Outside experts said the new species is important but also highlights how much remains unknown. Paleontologist David Hone of Queen Mary University of London, who was not part of the research team, said the fossils confirm ideas that Spinosaurus lived around water and had a crest, while showing that this newly named species had a much bigger one and lived in a different setting than where Spinosaurus fossils are often found. Hone said many basic questions about Spinosaurus and its relatives remain open because the group is still known from incomplete material. Researchers involved in the new study said more fieldwork and more preparation of existing fossils will be needed to answer those questions, including how the animals grew, how they moved, and how their bodies balanced the heavy sail and long skull.

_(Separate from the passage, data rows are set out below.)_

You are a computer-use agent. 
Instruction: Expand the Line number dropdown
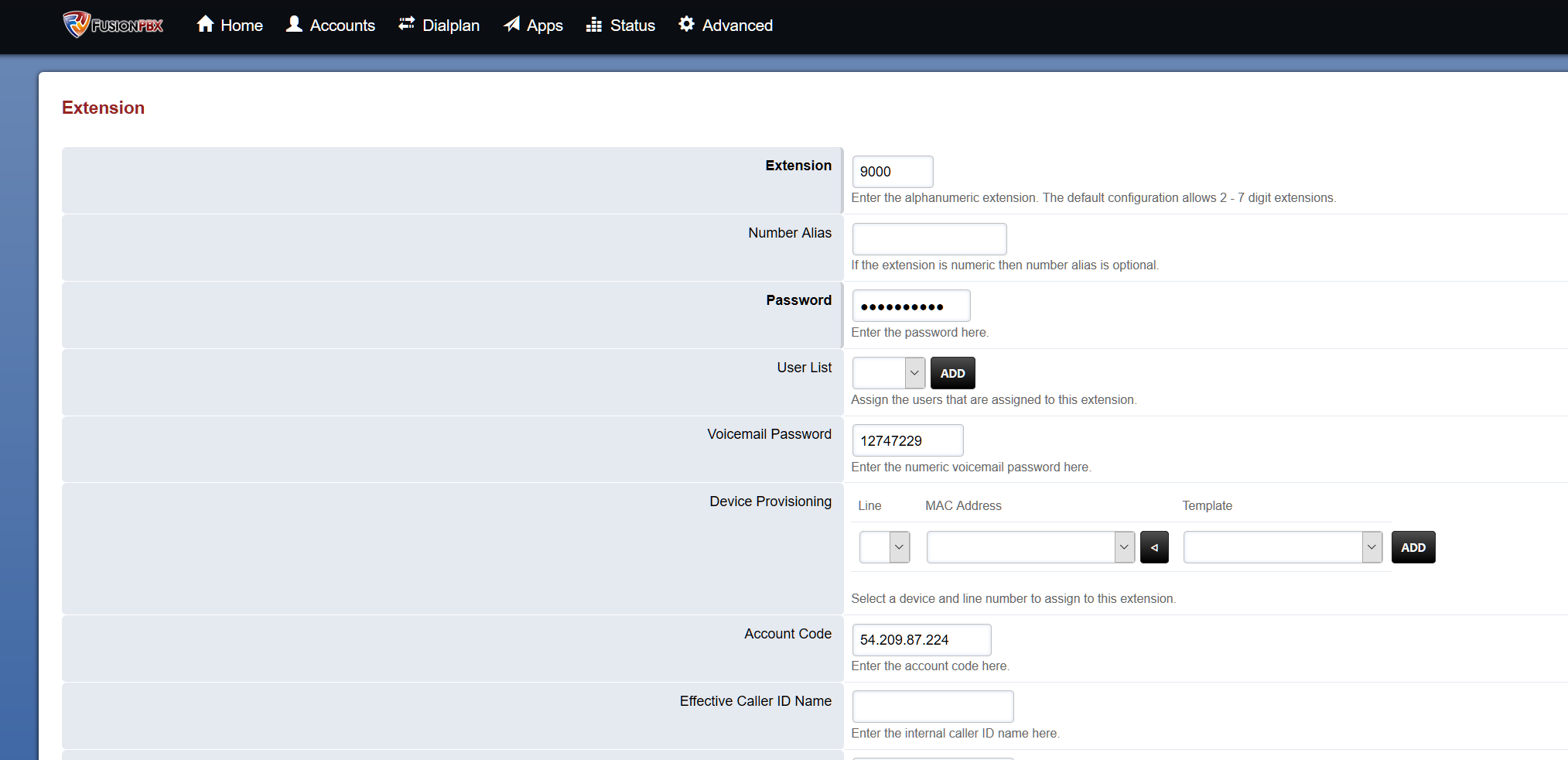tap(884, 547)
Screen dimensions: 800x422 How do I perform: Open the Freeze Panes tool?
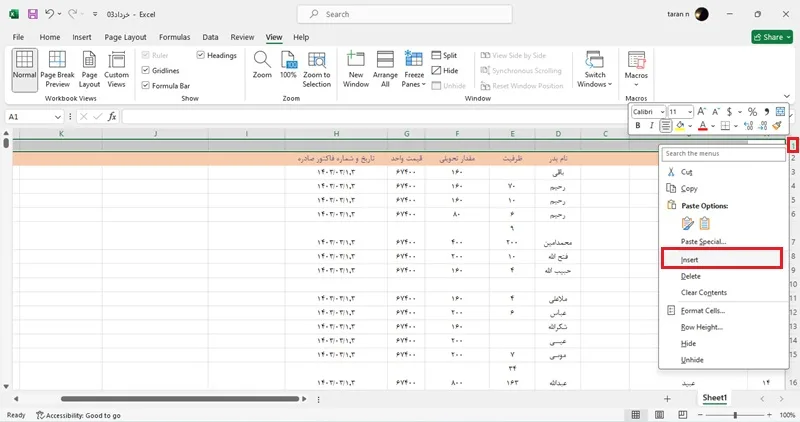pos(413,69)
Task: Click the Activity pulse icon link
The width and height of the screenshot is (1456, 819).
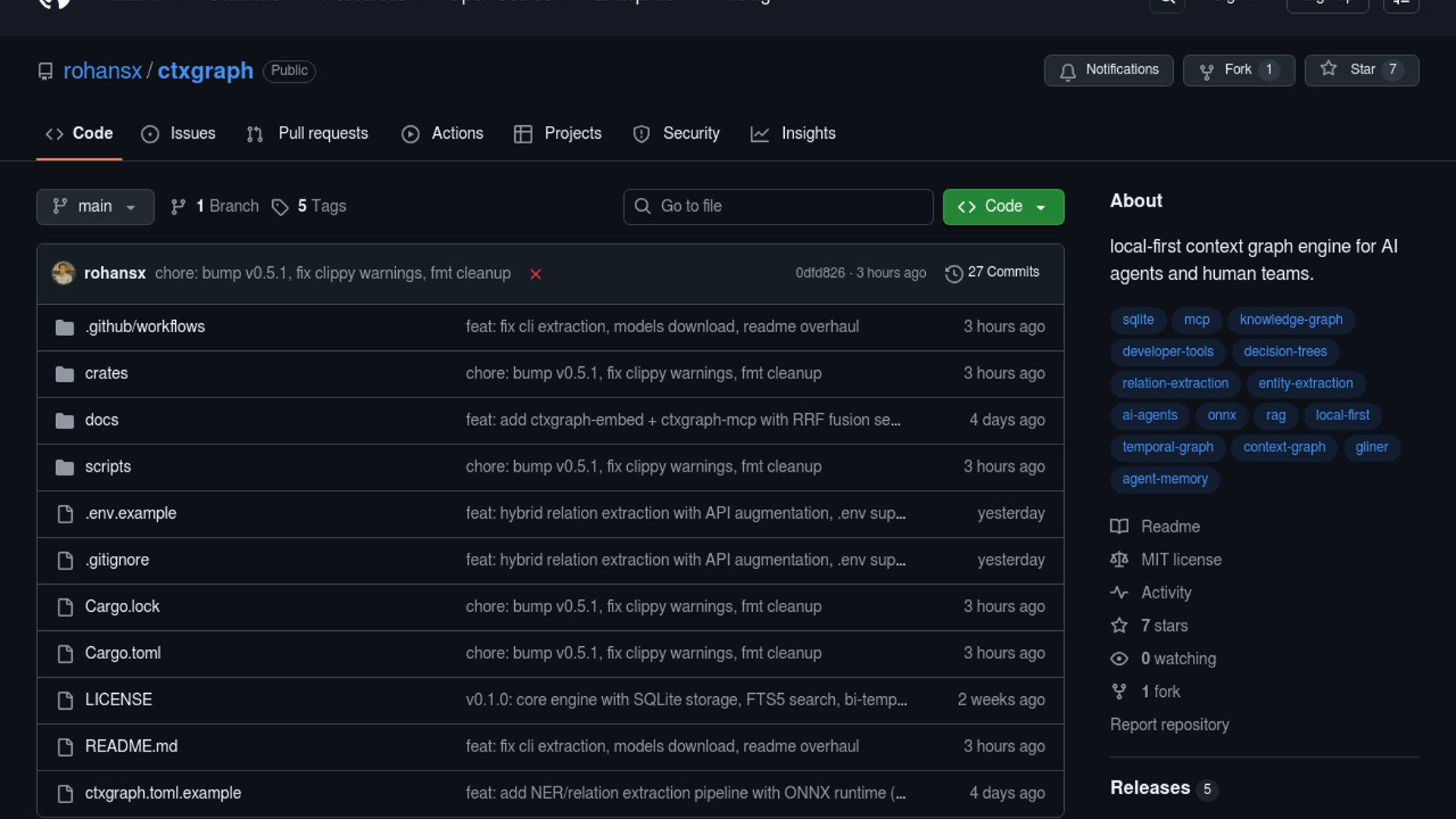Action: point(1119,593)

For now, the team’s conclusions rest on what the bones show and where they were found. The researchers said the crest likely played a key role in the dinosaur’s social life, while the teeth and snout point to a hunter that fed mainly on fish. The inland river setting, they said, supports a picture of a giant wader that worked the shallows, lunging with its long jaws to seize prey. Sereno has compared the animal to a “hell heron,” a nickname meant to capture both its birdlike hunting style and its huge size. He also said the discovery is part of a broader effort to map Africa’s dinosaur record more clearly, a record that has often been harder to study than those of North America and parts of Asia because of distance, logistics and the challenge of working in remote deserts.

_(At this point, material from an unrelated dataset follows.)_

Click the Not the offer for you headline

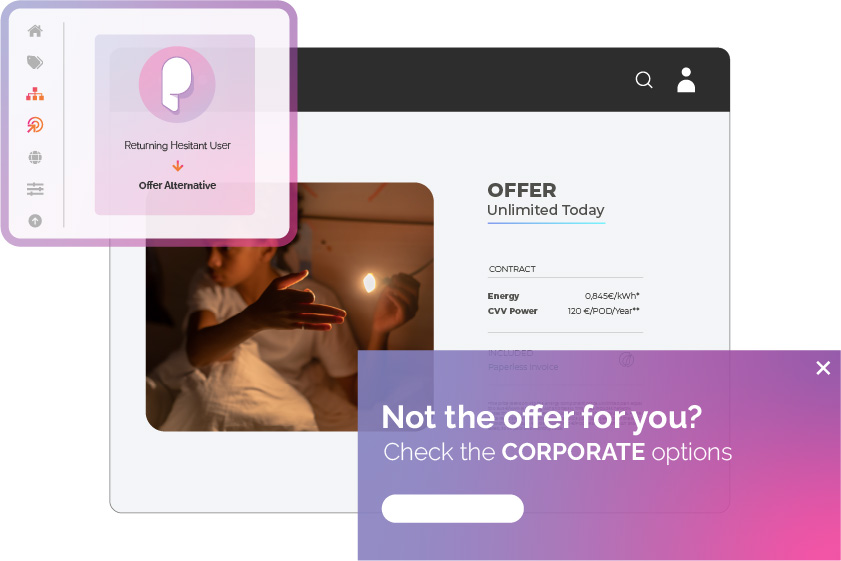pos(542,417)
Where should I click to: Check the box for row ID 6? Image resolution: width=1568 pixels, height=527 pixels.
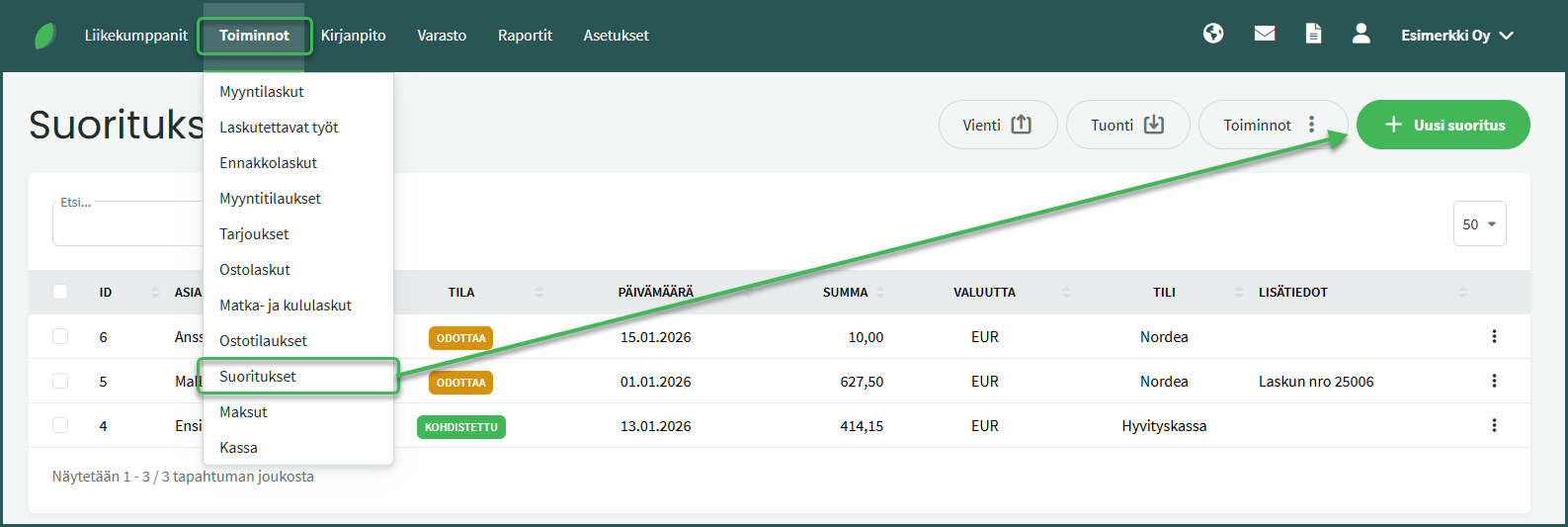60,336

Scientists said additional fossils collected during the Niger expeditions are still being prepared and studied, and more research papers are expected as that work continues. For Spinosaurus mirabilis, the next step is deeper comparison with other spinosaurid fossils from across North Africa and continued analysis of how its skull, sail and limbs functioned together. The discovery’s first formal description is now published, but many details about the animal’s full body and behavior will depend on what future digs and ongoing lab work can confirm.
Author note: Last updated 2026-02-22.